QCAT must be satisfied that making a non-publication order is necessary to:
- avoid injustice to a person
- avoid endangering the physical, mental health or safety of a person
- avoid offending public decency or morality; or
- avoid the publication of confidential information or information that may not be in the interests of the public
If you are in a domestic and family violence situation and you are concerned that your identity or address may disclosed, please contact QCAT as soon as possible to discuss your concerns.
How do I access a QCAT file?
You can look at most QCAT files in person at Level 11, 259 Queen Street, Brisbane, within QCAT’s normal business hours. However, if the matter was dealt with in a Magistrates Court, you can look at the relevant Magistrates Court.
If QCAT approves your request, you can look at the file in a private room at QCAT. A staff member will be with you when you view the file/s.
Preparing your documents for inspection can take up to 3 business days, or longer if the records have been archived. Delays may also be experienced if a file is currently at a hearing.
Once your request has been received QCAT staff will arrange an appointment for you to view the file.
You can request copies of material after the inspection (fees apply).
How do I search to see if a matter has been determined by QCAT?

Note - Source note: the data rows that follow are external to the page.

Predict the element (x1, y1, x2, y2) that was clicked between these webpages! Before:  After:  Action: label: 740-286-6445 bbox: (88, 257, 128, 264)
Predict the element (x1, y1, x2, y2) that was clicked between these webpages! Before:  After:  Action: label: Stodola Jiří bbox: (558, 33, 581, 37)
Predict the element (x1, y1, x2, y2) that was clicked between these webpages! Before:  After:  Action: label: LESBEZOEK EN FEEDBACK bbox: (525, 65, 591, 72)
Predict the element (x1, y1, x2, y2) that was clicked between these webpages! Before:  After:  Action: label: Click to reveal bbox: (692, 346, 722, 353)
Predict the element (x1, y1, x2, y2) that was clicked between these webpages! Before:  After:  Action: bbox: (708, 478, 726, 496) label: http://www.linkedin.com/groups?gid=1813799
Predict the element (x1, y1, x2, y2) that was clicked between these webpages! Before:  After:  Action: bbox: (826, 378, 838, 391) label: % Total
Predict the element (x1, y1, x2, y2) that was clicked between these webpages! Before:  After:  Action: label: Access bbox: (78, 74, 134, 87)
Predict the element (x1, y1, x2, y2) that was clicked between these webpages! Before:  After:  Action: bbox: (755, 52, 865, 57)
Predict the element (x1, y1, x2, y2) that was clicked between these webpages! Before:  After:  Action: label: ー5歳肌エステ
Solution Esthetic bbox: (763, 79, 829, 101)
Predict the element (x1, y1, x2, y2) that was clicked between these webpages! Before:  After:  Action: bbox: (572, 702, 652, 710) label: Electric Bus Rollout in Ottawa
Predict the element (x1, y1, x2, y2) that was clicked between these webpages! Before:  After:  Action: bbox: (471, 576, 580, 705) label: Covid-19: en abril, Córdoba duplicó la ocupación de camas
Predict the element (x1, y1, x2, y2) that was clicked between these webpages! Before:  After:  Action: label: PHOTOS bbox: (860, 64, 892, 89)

Anyone can apply to search for details about a QCAT proceeding. This is called searching the register of proceedings.
The register of proceedings contains information about all proceedings at QCAT. You can find out information about parties to a proceeding or the status of a proceeding.
For example, you may not be a party to a proceeding and you wish to search the register to see if a particular company has proceedings lodged against them already.
A search returns the date an application was made, case number, names of parties involved and the status of the file (finalised or ongoing).